WHAT THE EXERCISE ASKS
Each entry needs to be duplicated exactly.

DATASET EXTRACT

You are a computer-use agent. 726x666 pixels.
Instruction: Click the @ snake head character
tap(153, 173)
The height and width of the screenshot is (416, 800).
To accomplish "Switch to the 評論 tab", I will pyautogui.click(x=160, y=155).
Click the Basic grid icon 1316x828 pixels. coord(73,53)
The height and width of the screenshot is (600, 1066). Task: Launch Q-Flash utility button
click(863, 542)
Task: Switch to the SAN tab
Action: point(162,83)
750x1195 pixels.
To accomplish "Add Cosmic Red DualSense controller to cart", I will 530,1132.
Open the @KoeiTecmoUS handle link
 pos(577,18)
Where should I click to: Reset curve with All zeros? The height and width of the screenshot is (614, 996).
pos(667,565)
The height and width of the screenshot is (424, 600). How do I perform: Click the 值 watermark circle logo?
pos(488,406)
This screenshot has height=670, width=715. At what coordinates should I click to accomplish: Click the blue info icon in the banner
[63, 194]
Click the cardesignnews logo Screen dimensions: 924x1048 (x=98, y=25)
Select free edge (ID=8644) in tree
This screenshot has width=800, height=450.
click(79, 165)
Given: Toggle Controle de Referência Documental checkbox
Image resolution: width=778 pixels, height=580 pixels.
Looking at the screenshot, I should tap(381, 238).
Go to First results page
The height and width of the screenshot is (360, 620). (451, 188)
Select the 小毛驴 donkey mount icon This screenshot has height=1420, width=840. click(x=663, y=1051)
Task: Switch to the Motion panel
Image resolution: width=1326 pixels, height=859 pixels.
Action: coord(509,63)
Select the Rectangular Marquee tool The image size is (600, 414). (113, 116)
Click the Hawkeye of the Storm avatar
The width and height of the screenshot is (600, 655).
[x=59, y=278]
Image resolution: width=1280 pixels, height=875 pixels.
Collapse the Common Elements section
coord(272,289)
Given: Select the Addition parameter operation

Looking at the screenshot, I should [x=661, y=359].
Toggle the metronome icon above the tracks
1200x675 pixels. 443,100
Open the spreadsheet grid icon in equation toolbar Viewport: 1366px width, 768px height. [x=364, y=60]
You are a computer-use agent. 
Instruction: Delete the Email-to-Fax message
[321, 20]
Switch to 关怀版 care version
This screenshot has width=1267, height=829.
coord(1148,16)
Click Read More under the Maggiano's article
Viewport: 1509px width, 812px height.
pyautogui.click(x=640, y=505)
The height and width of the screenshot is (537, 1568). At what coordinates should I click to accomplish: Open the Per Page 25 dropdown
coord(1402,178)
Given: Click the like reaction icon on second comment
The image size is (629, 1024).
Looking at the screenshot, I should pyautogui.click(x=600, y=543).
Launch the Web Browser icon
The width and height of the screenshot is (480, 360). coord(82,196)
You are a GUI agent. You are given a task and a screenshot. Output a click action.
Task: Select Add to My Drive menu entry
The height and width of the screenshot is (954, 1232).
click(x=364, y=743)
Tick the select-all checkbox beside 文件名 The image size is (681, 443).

EXERCISE OUTPUT
You are a computer-use agent. 726x666 pixels.
Instruction: Click the @ snake head character
tap(153, 173)
The height and width of the screenshot is (416, 800).
To accomplish "Switch to the 評論 tab", I will pyautogui.click(x=160, y=155).
Click the Basic grid icon 1316x828 pixels. coord(73,53)
The height and width of the screenshot is (600, 1066). Task: Launch Q-Flash utility button
click(863, 542)
Task: Switch to the SAN tab
Action: point(162,83)
750x1195 pixels.
To accomplish "Add Cosmic Red DualSense controller to cart", I will 530,1132.
Open the @KoeiTecmoUS handle link
 pos(577,18)
Where should I click to: Reset curve with All zeros? The height and width of the screenshot is (614, 996).
pos(667,565)
The height and width of the screenshot is (424, 600). How do I perform: Click the 值 watermark circle logo?
pos(488,406)
This screenshot has height=670, width=715. At what coordinates should I click to accomplish: Click the blue info icon in the banner
[63, 194]
Click the cardesignnews logo Screen dimensions: 924x1048 (x=98, y=25)
Select free edge (ID=8644) in tree
This screenshot has width=800, height=450.
click(79, 165)
Given: Toggle Controle de Referência Documental checkbox
Image resolution: width=778 pixels, height=580 pixels.
Looking at the screenshot, I should tap(381, 238).
Go to First results page
The height and width of the screenshot is (360, 620). (451, 188)
Select the 小毛驴 donkey mount icon This screenshot has height=1420, width=840. click(x=663, y=1051)
Task: Switch to the Motion panel
Image resolution: width=1326 pixels, height=859 pixels.
Action: coord(509,63)
Select the Rectangular Marquee tool The image size is (600, 414). (113, 116)
Click the Hawkeye of the Storm avatar
The width and height of the screenshot is (600, 655).
[x=59, y=278]
Image resolution: width=1280 pixels, height=875 pixels.
Collapse the Common Elements section
coord(272,289)
Given: Select the Addition parameter operation

Looking at the screenshot, I should [x=661, y=359].
Toggle the metronome icon above the tracks
1200x675 pixels. 443,100
Open the spreadsheet grid icon in equation toolbar Viewport: 1366px width, 768px height. [x=364, y=60]
You are a computer-use agent. 
Instruction: Delete the Email-to-Fax message
[321, 20]
Switch to 关怀版 care version
This screenshot has width=1267, height=829.
coord(1148,16)
Click Read More under the Maggiano's article
Viewport: 1509px width, 812px height.
pyautogui.click(x=640, y=505)
The height and width of the screenshot is (537, 1568). At what coordinates should I click to accomplish: Open the Per Page 25 dropdown
coord(1402,178)
Given: Click the like reaction icon on second comment
The image size is (629, 1024).
Looking at the screenshot, I should pyautogui.click(x=600, y=543).
Launch the Web Browser icon
The width and height of the screenshot is (480, 360). coord(82,196)
You are a GUI agent. You are given a task and a screenshot. Output a click action.
Task: Select Add to My Drive menu entry
The height and width of the screenshot is (954, 1232).
click(x=364, y=743)
Tick the select-all checkbox beside 文件名 The image size is (681, 443).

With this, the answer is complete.